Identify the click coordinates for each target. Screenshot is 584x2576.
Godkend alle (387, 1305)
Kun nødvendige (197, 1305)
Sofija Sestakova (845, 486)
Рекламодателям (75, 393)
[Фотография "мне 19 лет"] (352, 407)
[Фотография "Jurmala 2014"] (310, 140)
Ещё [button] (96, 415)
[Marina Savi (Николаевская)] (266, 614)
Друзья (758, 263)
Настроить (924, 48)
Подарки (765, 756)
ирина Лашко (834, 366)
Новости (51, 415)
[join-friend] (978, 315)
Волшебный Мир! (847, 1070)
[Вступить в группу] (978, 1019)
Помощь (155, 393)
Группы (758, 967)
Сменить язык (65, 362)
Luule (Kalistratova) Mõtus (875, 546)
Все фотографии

══════

Activity -
For the string "Фотография", go through the entries above and copy each line where it occurs.

The completed task -
[Фотография "мне 19 лет"] (352, 407)
[Фотография "Jurmala 2014"] (310, 140)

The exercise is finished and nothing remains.